Под чутким руководством Виктории Иван Сухарев окончил начальную школу — классы ХТ, Хорошего Тона. Иван Данилович столь успешно завершил их, что оказался в состоянии составить сам несколько правил ХТ, среди которых наибольшее признание получило такое:
— Если вам предстоят большие расходы и у вас нет при себе наличных денег, следует поехать в сберегательную кассу и снять деньги со своего текущего счета.
(Справедливости ради заметим, что данное правило так и осталось произведенным на бумаге, ибо наш герой и поныне продолжает пребывать бессребреником.)

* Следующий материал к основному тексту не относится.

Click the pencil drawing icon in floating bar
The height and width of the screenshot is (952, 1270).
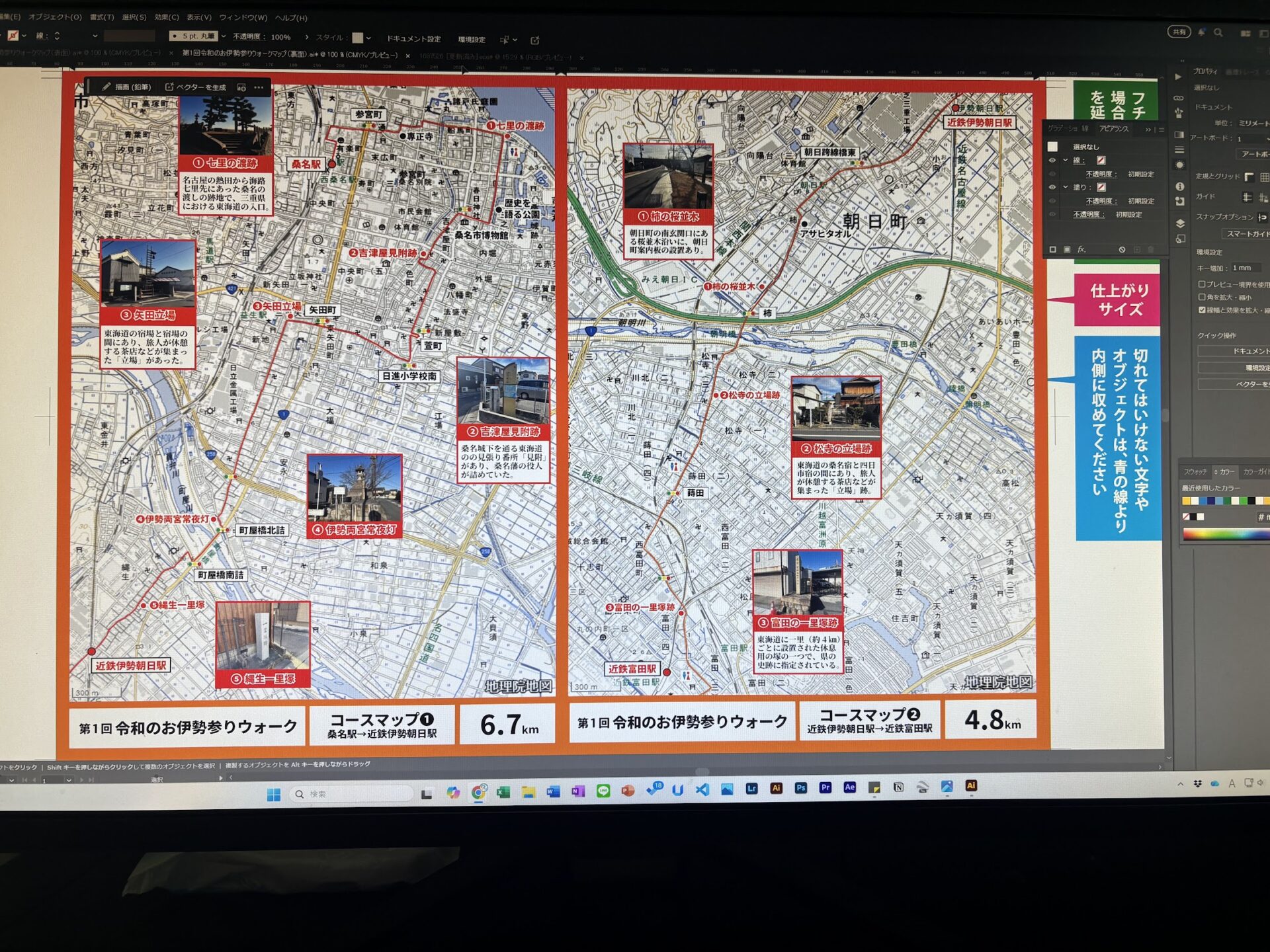point(106,87)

Вот уже без задержки Иван Сухарев переведен в среднюю школу — классы ХВ, Хорошего Вкуса (живопись, музыка, архитектура, история костюма), которые и закончил экстерном, чтобы взойти на высшую ступень знания — ФСМ, Факультет Собственного Мнения.
Его наставница обладала редчайшим в нашем веке даром универсализма, она была едина в трех лицах.
— Запомни раз и навсегда, Ватерлоо это не битва, а деревня. А битва была при Ватерлоо в 1815 году. Кто так ест? Как ты держишь вилку? Левой рукой, только левой. Теперь эта деревушка в Бельгии, там в поле стоят восковые фигуры обряженных солдат. Коричневый галстук не годится под цветную рубаху, учти, пожалуйста, на будущее. После Ватерлоо Наполеону пришлось отречься от престола.
Ученик прилагал все силы, чтобы оказаться достойным. Не делая попыток различить плоды и итоги (это придет потом), он мог по двадцать часов кряду сидеть за чужими книгами или сочинять свои. Он обладал идеальной акустикой памяти: всякий факт, попадавший в нее, не глох от времени и мог быть озвучен по заказу. Если же Иван Данилович два раза прочитывал один и тот же текст, это запечатлевалось уже на всю жизнь, абзац ли, страница, трактат.
Столь редкостная память нуждалась в особых хранилищах. И Сухарев еще в средних классах ХВ завел три сундука памяти. Первый сундук назывался «Заруби на носу», здесь складировалось все потребное для работы, текущей и будущей.